Bir gazetenin en büyük dayanağı, gücü inandırıcılığıdır. Toplumsal yaşamımız son dönemde itibar erozyonu yaşayan bir yayın organının yarattığı yapay tartışmalara tanıklık ediyor. Cemaatteki yönetsel süreçler üzerinden nüfuz mücadelesine girişmiş bir yayın organı var. Muhalif görünmek ve o alanı tekeline almak istiyor. O görüntüyle bazı şeyler değiştirmek ve bunu da toplumdaki etkisi, gücü olarak sunmak istiyor. Herkesin bir amaç belirleme özgürlüğü var, dolayısıyla özel olarak yerilecek bir durum yok burada. Ama o belirlenen hedefler sapınca, kontrolden çıkma ve züccaciye dükkanına girmiş fil davranışları sergileme, durumu daha da zorlaştırıyor.

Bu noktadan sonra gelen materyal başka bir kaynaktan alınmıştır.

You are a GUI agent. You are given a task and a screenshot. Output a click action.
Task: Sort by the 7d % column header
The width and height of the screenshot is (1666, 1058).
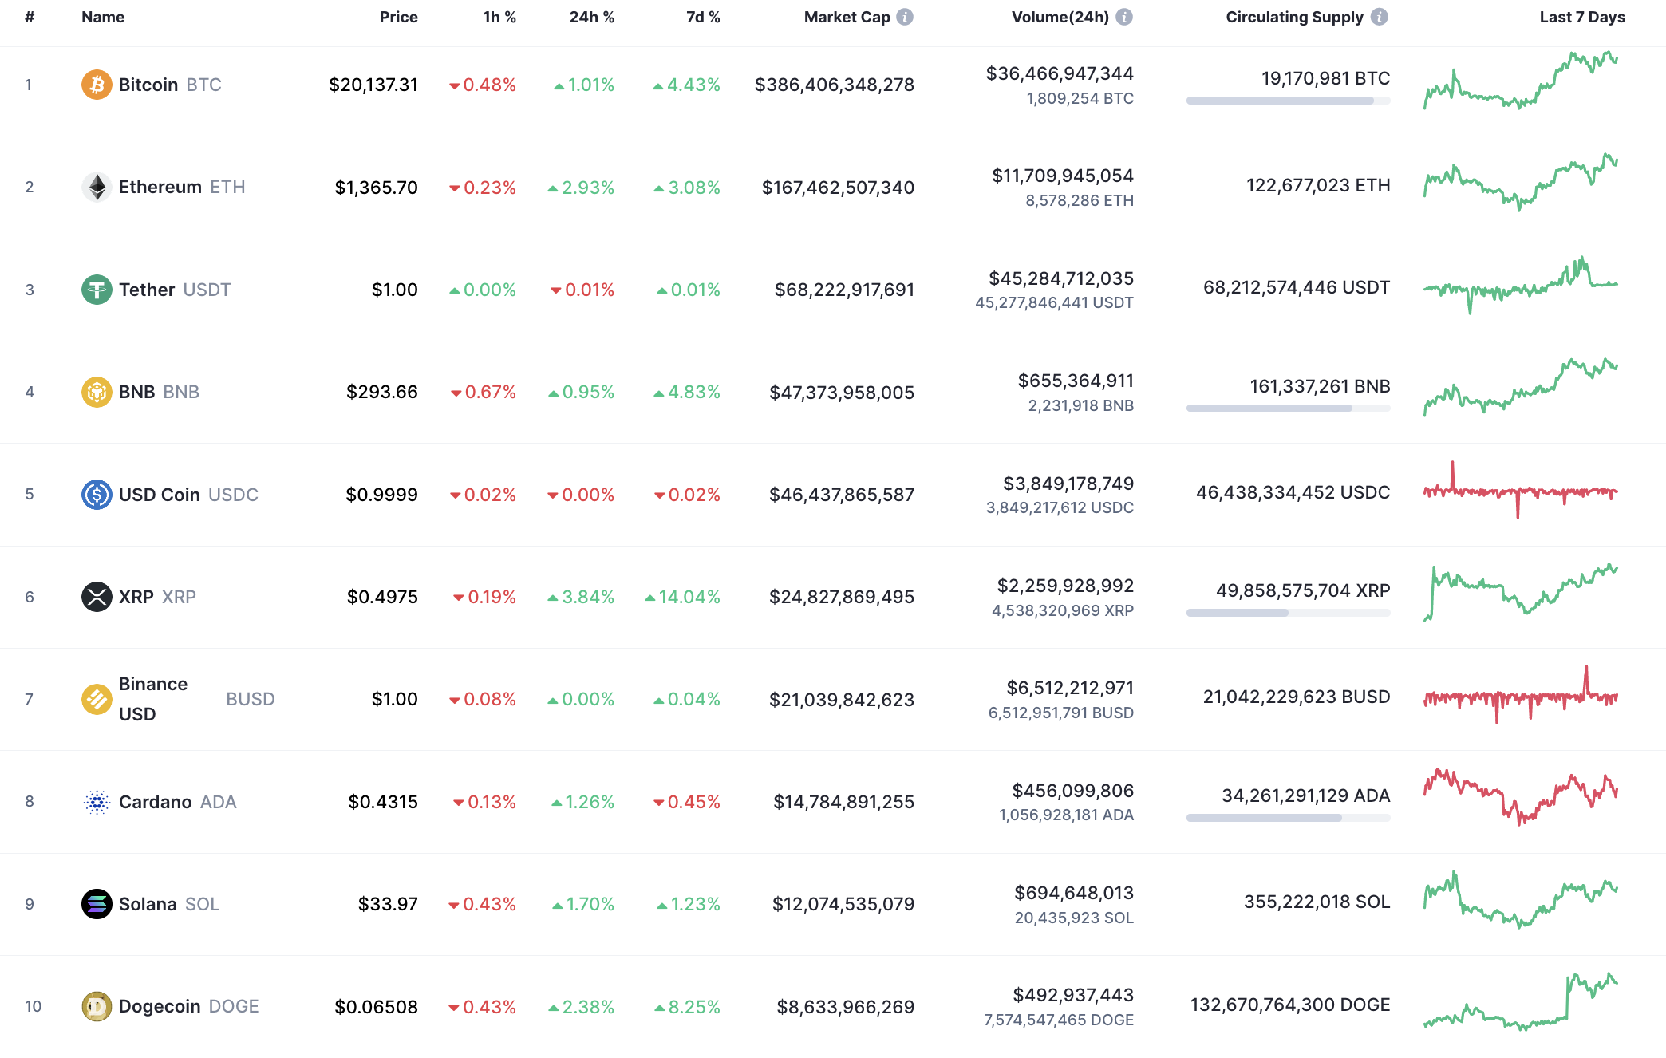[703, 16]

Uzunca bir zamandan beri, cemaat çevrelerinden insanlar bu gazetenin muhalefet görüntüsü altında toplumsal dayanışma mekanizmalarını örselediğinden şikayetçiler. Hatta, zaman zaman bizi de kayıtsız kalmakla suçluyorlar. Yukarıda söz ettiğimiz iç içelik ortamında yaşanıyor bunlar. Biz tüm bunlara karşılık, bu gazetenin kurucusunun manevi kişiliğine ve anısına saygıya binaen, karşılık verilmemesini öneriyoruz. Yaklaşımımız daima şöyle oluyor: Bir gazetenin varlığına ya da yayın çizgisine tepki göstermek demokratik çerçevede, özgürlükler zemininde aklanabilecek bir durum değildir. O yayın organı, benimsediği yolda ilerler ve zaman içerisinde toplum vicdanında en adil değerlendirme yapılır. Sağduyudan uzaklaşmak en büyük risktir. Herkese her zaman dedik ve diyoruz ki; fikirlerden yararlanmaya bakalım, hoşgörülü olalım ve eğer cemaat dayanışması diye bir şey varsa, birisinin yaptığı bir güzel iş için geri kalan hataları bağışlayabilelim. Başka türlü işin içerisinden çıkamayız. Herkesi hatası ve sevabıyla kabullenmek gerekir. Bu arkadaşların yayımladığı gazete de aynı şekilde algılanmalıdır. Eleştirel aklın getirisi götürüsünden çok olur.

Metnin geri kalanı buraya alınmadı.